Por eso, por si en algún momento de la vida se esfuman los recuerdos hoy me apetece recalar en uno profesional. Con trece años mi padre – a costa de un esfuerzo económico – me compró como premio y una dosis de motivación a un normal resultado académico, una bicicleta de la marca BH, de aquellas que se hacían llamar de carreras. Había cogido tal afición a las dos ruedas coincidiendo con el momento álgido de Perico Delgado, que mis amigos me llamaban Fignon que era su enemigo deportivo número uno. Años después, la afición pasó a ser una necesidad cuando recién llegado de la mili y sin oficio ni beneficio, me ofrecieron un reparto de periódicos que puntualmente y muy temprano iba dejando en las puertas de los suscriptores a golpe de pedal y alguna resaca por el medio. El salto cualitativo se produjo al año siguiente cuando te contratan para algo más y pasas a conducir un coche, con lo cual eso de patinar con finos neumáticos y besando asfalto algunos días de lluvia pasaba a la historia. Como de lo que se trata, o así lo creo, es ir subiendo algún escalón que acomode la supervivencia laboral, pasé dos años después el ascenso de un peldaño que accedía a la puerta de un comercio de deportes. Me pilló joven.
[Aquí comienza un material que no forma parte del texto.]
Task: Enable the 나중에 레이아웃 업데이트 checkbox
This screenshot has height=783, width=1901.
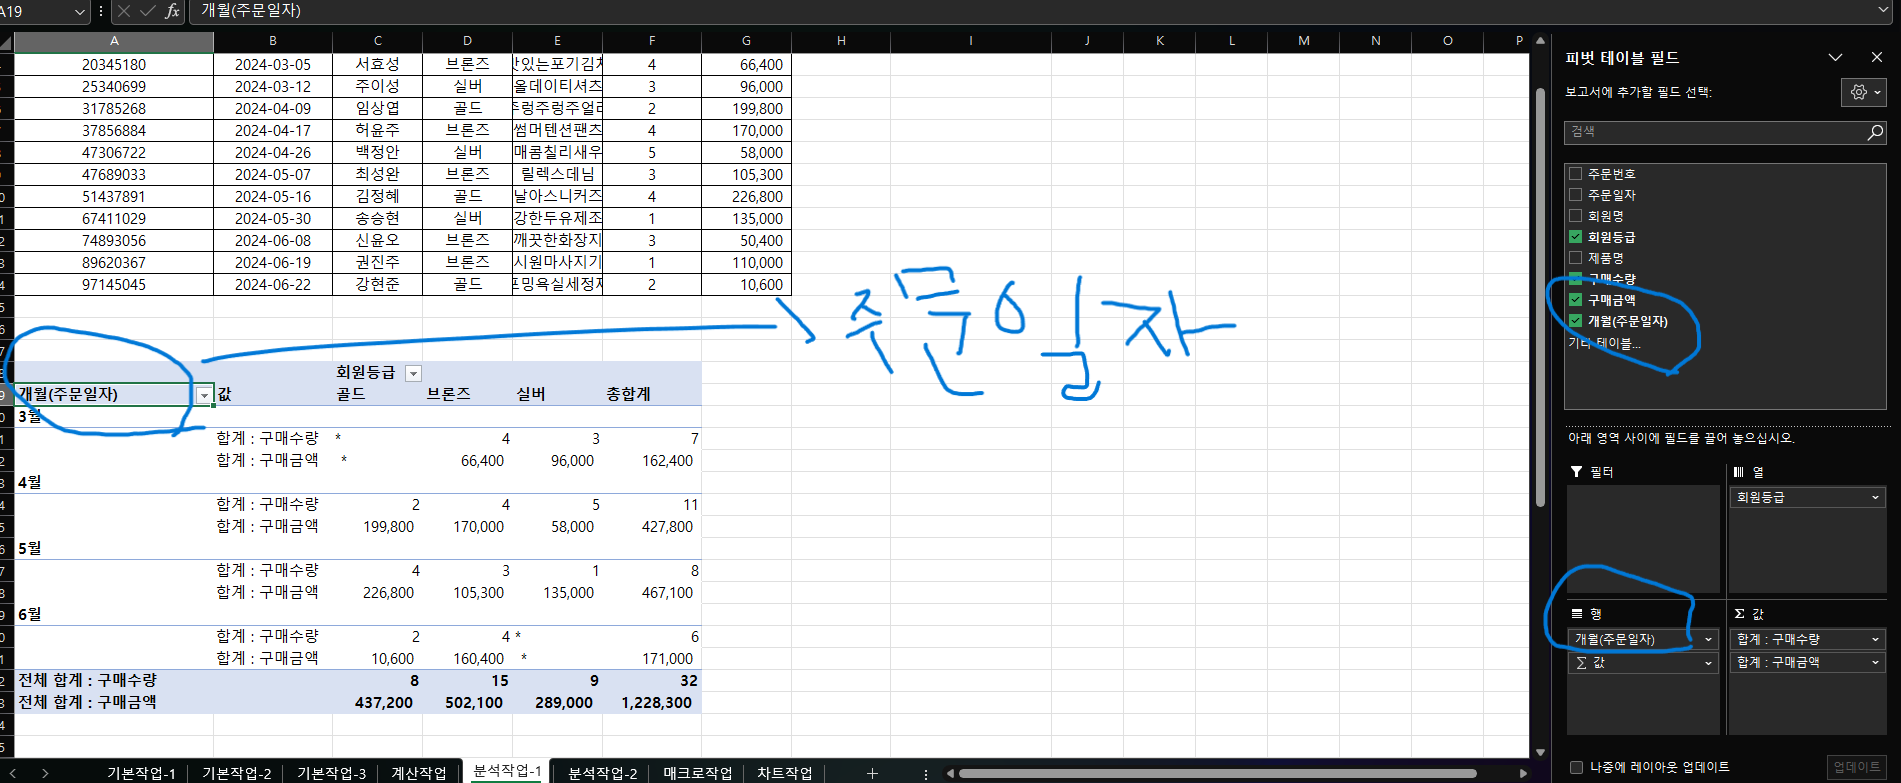Action: (1576, 767)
..."Era un tipo elegante, guapo, pelo canoso, cuarentón, comercial de no sé qué y pescador de calamar"... 

 

Les aseguro que detrás de un mostrador pasan muchas cosas y es uno de esos elementos que sirven de barómetro para conocer el vecindario y otras especies humanas. En lo bueno y en lo malo. Aunque a día de hoy resulta muchísimo más fácil y más amplio pisar la taberna de las redes sociales sin esa necesidad absurda del pasado de mirarse a los ojos. Munín era uno de los que entraba en la tienda para utilizar la modernidad que ofrecía el servicio público de fax a las puertas del siglo XXI. Era un tipo elegante, guapo, pelo canoso, cuarentón, comercial de no sé qué y pescador de calamar en el puerto de O Pindo cuando disfrutaba de las vacaciones. Teníamos buenas conversaciones en los breves minutos que compartíamos después de enviar sus pedidos vía aparato telefónico. A veces aprovechaba la coyuntura y la confianza adquirida para comprar algo de material de pesca y contarme a la siguiente ocasión los resultados que proporcionaban los artilugios. Después de mucho tiempo, no volví a saber de él. Una porque el que escribe había cambiado de oficio y otra porque nunca más volvimos a coincidir.

 

En enero me encontré a un veinteañero en un evento deportivo. Fui a hablarle porque su cara era el reflejo de aquel hombre elegante. Me acerqué a matar la duda preguntando si tal vez era hijo de aquel tipo y que le enviase saludos porque siempre le tuve aprecio.

 

- Si, soy el hijo de Munín y gracias pero lo siento, no puedo dárselos. No te recuerda – me dijo. No nos conoce a ninguno. Con cincuenta y ocho años le apareció alzheimer, en dos años se le agravó de todo y ahora tiene sesenta y dos.

 

El resto de la mañana caí en la nostalgia de aquellos momentos que compartiamos, por si se me olvidan y por no olvidarme nunca de él. No sé cuando haría su última lanzada de pesca pero ahora sé con tristeza que él tampoco.